Finney-Smith previously played for the Dallas Mavericks and was brought over to the Brooklyn team in the trade for Kyrie Irving last season.

Mavericks owner Mark Cuban helped get his father released by petitioning the Virginia Parole Board to look at his father’s case. After agreeing, the board unanimously voted 3-0 to grant Smith parole in July. Five months later, Finney-Smith could hug his father for the first time since he was a baby. The Brooklyn Net bought his mother and Smith’s former wife, Desiree, a house in Virginia where he can live.

“It was amazing,” Finney-Smith said. “Just me trying to feel him out. I had to touch his arms, shoulders, just to get a feel for him. I hadn’t touched him or remember ever touching him. It was emotional.
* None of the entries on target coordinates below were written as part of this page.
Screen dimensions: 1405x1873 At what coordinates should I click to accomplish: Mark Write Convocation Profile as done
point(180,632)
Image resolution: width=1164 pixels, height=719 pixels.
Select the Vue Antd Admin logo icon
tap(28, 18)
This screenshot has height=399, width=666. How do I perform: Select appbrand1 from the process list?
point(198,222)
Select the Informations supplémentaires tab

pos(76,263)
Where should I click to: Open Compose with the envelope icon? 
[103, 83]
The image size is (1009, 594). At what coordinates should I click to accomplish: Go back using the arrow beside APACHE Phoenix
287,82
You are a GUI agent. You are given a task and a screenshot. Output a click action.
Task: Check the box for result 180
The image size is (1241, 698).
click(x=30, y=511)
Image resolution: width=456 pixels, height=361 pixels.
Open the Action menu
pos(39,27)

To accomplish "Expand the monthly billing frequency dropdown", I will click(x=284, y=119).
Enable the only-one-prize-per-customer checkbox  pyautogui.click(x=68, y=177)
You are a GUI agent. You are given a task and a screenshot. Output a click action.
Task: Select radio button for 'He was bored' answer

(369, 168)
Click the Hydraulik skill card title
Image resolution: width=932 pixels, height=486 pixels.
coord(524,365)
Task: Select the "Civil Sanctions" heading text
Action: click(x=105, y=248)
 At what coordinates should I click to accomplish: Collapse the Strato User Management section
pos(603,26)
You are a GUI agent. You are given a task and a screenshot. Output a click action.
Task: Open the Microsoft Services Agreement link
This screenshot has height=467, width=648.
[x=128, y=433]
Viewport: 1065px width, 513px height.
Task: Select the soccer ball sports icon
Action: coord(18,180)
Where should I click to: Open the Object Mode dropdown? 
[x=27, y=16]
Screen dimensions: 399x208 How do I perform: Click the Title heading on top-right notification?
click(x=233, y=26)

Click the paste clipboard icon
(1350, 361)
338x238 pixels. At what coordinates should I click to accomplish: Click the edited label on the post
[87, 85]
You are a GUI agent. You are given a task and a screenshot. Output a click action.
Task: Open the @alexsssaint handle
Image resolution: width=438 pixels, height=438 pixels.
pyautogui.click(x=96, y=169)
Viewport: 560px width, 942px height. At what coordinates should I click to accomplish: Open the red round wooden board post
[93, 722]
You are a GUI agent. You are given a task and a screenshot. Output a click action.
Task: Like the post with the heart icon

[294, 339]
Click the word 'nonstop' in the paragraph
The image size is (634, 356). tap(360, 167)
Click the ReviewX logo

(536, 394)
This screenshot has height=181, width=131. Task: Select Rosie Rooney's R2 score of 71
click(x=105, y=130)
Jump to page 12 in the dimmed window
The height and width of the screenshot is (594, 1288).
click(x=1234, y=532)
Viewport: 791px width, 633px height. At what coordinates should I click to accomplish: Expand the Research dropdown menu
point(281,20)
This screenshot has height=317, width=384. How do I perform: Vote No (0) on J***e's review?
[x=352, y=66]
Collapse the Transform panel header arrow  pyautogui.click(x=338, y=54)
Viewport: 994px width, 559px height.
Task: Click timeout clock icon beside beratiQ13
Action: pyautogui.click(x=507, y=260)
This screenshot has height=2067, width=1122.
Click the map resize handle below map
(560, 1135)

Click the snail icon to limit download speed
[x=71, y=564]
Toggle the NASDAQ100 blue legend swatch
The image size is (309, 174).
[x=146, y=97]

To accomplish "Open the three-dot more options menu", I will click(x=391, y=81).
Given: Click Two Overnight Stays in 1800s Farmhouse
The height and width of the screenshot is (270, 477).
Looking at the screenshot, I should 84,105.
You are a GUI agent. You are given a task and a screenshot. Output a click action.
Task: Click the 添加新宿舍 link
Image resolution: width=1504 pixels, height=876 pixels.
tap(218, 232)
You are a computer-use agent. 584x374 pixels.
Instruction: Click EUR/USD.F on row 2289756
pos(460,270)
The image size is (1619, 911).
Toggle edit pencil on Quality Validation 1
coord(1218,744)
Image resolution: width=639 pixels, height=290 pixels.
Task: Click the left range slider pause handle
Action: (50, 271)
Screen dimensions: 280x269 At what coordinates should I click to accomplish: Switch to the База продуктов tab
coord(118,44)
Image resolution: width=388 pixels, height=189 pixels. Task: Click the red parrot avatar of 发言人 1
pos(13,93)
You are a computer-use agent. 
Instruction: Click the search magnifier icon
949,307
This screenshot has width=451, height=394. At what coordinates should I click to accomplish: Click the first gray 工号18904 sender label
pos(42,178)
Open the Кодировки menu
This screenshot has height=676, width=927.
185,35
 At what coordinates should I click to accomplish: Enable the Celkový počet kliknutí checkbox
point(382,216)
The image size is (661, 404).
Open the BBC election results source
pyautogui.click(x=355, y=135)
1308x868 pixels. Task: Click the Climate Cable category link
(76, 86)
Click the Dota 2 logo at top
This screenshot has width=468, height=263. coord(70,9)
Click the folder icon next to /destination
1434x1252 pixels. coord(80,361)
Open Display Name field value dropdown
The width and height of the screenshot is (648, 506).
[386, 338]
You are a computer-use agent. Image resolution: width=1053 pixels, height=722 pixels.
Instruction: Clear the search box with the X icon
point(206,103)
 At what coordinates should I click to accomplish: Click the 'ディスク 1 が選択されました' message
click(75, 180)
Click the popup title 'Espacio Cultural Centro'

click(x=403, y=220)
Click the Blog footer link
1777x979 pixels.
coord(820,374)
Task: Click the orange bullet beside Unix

The hug lasted for longer than I probably thought.”

The Nets permitted Finney-Smith to get his father before he returned to New York for Wednesday’s night contest against the Knicks.

Smith was given a sentence of 44 years in prison after a jury convicted him of second-degree murder on Jan. 25, 1995. He was arrested after he and his co-defendant, Diefen McGann, went to collect a debt from a man named Willie Anderson, according to the Dallas Morning News. The incident took place at an auto repair shop in Virginia Beach.